We get off a Bad Hönningen. Now you can see black-and-white houses. Some of them are genuine, others fake, reconstructed after the Second World War. The Rhine was and is a working river, a legitimate target for allied bombers with few other targets left to destroy.
Today it’s a peaceful place. You’re looking at the cafes and the wine glasses, drops of water running down them, cool and refreshing in the hot sun. Too bad, we’re not stopping. We walk five miles on the flat then it’s up into the hills. The river has disappeared now; we are in the hinterland. The cafes here are closed; most of them permanently. The tourists don’t come up here, the local kids leave school and head for the cities. In much of Germany, land is cheap.
We pass the castle at Altwied. Fifteen miles and counting. You’re doing well. Nearly time to stop for something to eat. We reach the town of Neuwied.
You can have any kind of food you like as long as it’s not German: there are no black-and white restaurants here. Kebab houses and shisha bars they have. No place for wine lovers either, although the local kids are mixing the red stuff with coke outside a petrol station.
Hurry up, I want to watch the match. The biggest game of the year. In German we call it the Superclassico. Bayern Munich against Borussia Dortmund. The Star of the South thrashes The Pearl of the West 4-1. I am not happy and so we go to the Irish pub. Then to a kebab house.

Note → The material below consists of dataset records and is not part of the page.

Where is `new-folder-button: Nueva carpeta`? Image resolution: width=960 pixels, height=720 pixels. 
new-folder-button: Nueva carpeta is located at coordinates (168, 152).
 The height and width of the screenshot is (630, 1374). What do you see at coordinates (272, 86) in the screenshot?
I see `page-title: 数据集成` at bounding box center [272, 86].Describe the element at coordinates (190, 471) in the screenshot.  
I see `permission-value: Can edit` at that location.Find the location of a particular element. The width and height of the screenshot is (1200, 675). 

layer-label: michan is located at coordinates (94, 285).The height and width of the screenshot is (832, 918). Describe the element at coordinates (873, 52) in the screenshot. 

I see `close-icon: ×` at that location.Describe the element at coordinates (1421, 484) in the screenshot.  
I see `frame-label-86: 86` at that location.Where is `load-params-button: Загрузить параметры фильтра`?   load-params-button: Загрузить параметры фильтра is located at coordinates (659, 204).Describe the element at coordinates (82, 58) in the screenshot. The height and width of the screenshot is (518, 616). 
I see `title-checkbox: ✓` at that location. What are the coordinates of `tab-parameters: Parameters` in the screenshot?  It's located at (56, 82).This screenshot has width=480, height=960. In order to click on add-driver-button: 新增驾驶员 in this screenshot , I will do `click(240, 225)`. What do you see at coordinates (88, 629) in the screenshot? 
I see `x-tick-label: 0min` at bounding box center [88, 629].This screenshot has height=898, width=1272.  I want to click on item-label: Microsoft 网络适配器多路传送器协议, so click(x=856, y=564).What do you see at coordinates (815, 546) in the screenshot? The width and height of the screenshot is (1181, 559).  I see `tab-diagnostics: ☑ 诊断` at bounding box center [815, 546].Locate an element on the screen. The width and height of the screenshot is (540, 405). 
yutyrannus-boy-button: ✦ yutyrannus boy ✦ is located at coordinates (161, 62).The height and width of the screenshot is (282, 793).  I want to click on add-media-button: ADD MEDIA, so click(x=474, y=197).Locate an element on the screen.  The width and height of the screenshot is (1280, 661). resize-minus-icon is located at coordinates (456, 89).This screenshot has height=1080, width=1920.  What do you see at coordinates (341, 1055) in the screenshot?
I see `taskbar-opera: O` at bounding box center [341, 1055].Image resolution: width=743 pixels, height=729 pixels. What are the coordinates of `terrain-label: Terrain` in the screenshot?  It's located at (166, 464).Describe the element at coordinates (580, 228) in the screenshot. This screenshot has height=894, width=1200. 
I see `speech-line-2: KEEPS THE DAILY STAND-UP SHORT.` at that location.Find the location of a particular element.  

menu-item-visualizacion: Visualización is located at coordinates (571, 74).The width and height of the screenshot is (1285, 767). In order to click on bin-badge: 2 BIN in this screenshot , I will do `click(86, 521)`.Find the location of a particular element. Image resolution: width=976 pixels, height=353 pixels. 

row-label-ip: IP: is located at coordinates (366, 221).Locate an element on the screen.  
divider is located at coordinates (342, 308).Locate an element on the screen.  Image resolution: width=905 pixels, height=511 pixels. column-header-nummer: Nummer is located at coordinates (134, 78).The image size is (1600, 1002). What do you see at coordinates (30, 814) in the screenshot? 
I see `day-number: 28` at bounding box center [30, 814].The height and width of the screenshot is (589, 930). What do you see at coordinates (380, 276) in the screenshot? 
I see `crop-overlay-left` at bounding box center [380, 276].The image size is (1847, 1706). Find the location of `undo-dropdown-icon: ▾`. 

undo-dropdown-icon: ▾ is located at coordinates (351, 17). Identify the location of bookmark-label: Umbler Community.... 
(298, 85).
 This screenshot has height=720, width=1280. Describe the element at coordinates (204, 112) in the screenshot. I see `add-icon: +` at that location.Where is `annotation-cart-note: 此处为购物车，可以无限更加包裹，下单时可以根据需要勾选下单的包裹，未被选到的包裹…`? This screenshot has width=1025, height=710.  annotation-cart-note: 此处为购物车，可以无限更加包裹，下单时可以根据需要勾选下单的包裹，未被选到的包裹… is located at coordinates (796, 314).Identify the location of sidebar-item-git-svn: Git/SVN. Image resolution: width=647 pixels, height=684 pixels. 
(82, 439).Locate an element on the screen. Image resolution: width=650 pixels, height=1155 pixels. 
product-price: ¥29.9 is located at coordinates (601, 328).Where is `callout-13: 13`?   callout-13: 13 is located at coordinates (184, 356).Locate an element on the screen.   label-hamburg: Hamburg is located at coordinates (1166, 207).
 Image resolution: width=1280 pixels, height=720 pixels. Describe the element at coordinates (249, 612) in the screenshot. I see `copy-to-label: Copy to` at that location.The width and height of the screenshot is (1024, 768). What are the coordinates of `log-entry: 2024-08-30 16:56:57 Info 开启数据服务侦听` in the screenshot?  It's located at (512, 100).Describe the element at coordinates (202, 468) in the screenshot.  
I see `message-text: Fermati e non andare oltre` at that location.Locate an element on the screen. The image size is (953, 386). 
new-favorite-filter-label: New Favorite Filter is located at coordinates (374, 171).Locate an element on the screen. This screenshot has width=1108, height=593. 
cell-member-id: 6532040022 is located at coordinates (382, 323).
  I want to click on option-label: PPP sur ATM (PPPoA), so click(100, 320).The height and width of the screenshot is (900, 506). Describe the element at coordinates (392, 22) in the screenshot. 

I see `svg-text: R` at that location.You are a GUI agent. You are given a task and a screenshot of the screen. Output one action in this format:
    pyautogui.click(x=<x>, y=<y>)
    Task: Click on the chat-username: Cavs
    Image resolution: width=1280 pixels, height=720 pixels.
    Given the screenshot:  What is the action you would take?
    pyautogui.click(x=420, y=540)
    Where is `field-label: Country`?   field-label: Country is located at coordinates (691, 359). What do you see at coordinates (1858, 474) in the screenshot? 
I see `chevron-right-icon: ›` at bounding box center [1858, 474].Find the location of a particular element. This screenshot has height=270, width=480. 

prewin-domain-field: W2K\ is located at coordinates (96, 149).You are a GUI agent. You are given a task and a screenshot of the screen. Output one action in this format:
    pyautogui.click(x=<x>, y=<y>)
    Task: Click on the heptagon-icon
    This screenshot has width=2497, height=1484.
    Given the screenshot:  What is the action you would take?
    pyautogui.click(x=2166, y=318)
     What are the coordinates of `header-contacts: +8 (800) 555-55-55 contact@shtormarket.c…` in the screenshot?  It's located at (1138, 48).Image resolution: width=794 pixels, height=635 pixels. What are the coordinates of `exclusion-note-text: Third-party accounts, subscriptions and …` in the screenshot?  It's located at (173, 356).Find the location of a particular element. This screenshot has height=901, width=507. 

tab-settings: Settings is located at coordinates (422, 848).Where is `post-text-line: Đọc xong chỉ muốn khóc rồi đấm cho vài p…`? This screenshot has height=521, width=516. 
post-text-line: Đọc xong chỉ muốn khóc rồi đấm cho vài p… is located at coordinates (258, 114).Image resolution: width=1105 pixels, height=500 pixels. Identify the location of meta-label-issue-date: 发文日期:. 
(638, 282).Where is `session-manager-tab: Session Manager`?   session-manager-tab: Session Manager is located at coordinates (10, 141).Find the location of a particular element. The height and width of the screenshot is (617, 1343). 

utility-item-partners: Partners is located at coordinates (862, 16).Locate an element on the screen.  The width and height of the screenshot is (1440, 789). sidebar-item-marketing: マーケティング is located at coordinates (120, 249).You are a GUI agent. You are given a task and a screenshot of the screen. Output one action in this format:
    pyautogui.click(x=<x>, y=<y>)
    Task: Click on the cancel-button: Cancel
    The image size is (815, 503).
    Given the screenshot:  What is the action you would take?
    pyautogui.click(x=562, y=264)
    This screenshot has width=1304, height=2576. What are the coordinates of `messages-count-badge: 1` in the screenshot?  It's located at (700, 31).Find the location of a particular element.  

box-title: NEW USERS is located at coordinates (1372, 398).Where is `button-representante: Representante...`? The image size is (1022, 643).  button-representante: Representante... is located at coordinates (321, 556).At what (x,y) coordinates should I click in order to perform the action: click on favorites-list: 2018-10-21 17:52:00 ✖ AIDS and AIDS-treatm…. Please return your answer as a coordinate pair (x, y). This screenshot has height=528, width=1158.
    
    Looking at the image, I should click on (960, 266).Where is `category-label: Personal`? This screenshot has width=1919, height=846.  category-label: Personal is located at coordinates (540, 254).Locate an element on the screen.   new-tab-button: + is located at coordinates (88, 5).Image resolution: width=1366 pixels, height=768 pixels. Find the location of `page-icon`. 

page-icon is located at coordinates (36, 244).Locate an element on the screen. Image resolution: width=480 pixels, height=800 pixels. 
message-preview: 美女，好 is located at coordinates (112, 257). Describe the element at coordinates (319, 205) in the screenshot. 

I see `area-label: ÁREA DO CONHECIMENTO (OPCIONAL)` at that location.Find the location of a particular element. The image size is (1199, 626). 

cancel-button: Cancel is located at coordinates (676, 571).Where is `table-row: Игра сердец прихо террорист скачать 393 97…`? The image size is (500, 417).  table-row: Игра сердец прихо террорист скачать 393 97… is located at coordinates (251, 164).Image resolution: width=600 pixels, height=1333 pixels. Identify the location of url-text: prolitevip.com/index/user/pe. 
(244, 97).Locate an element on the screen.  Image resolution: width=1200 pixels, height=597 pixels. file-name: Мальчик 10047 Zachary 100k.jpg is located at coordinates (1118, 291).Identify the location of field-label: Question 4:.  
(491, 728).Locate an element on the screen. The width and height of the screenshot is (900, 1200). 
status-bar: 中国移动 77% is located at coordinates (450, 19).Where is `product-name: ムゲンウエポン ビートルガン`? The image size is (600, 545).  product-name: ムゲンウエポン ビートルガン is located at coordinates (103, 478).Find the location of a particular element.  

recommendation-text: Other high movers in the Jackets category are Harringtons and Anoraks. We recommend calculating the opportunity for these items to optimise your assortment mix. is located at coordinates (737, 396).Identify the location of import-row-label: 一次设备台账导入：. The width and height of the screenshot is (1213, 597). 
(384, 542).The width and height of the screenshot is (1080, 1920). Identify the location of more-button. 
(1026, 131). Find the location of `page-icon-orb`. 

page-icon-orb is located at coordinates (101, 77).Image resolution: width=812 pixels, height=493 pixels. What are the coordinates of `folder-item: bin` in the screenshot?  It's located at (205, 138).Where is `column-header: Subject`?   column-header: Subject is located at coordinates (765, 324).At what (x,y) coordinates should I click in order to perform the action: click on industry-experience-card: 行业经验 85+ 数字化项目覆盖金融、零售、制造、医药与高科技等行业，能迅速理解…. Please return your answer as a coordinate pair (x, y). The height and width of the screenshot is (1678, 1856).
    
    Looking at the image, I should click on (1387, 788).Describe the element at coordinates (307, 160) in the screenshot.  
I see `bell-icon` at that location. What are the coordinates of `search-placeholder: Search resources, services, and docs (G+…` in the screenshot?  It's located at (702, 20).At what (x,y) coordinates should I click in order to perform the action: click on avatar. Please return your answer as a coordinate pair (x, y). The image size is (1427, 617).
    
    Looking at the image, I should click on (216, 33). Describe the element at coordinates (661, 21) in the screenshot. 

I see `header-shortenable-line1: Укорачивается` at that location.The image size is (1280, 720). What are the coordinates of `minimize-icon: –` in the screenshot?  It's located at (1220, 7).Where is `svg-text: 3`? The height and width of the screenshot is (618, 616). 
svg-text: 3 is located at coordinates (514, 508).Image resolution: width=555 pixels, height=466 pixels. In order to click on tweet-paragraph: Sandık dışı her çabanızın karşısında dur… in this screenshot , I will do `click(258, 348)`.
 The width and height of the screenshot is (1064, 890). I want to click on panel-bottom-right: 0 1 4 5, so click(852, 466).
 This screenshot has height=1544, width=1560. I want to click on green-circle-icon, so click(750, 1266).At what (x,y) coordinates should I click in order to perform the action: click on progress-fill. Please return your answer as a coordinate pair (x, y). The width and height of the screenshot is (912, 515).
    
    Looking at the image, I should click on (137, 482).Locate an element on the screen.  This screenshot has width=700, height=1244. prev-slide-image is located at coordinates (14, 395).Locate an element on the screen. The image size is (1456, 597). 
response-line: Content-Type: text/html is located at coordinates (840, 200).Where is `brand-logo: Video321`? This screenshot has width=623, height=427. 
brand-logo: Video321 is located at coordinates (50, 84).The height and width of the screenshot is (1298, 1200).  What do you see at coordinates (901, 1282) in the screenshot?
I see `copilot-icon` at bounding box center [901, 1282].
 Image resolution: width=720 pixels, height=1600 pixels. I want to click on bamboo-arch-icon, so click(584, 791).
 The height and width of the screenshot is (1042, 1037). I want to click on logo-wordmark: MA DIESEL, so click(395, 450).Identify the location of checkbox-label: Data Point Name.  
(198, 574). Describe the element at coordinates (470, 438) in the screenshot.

Back into the hills we go. It is steep now, but the alcohol seems to be helping. These days my right ankle gives me trouble but today I’m flying. We are deep into the woods; there is nothing here but ourselves and the trees. We stop at Rengsdorf, a village with closed cafes and empty-looking black and white houses. We find a pub, sit in the beer garden, eat pig garnished with pig and listen to the birds singing in the trees.
We are in the Westerwald now, a region within a region, one that I’d never heard of before. Germany is full of places like this. Not many strangers come out this way.
Off we go again, through the woods past villages and white chapels. We are tired now. We head downhill. The river is in sight once again. We reach the town of Engers and sit outside a pub looking at the fairytale white baroque palace. The tourists have reappeared; you can have that wine now. We are going no further. Mission accomplished. The facet of Germany we have seen is old and it is clichéd but it has much to teach us.
I’d never heard of Engers before today but it’s a friendly place. The guy at the next table tells us that it has the highest fertility rate in the whole republic. He speaks as if he is personally responsible. If you want to meet characters in Germany, go out for a drink on Sunday night.
Sunday night? I hear you ask. Yes. Since you started reading this, two and a half days have passed and we are sixty miles from where we started.
That’s what the Liebfrau does to you.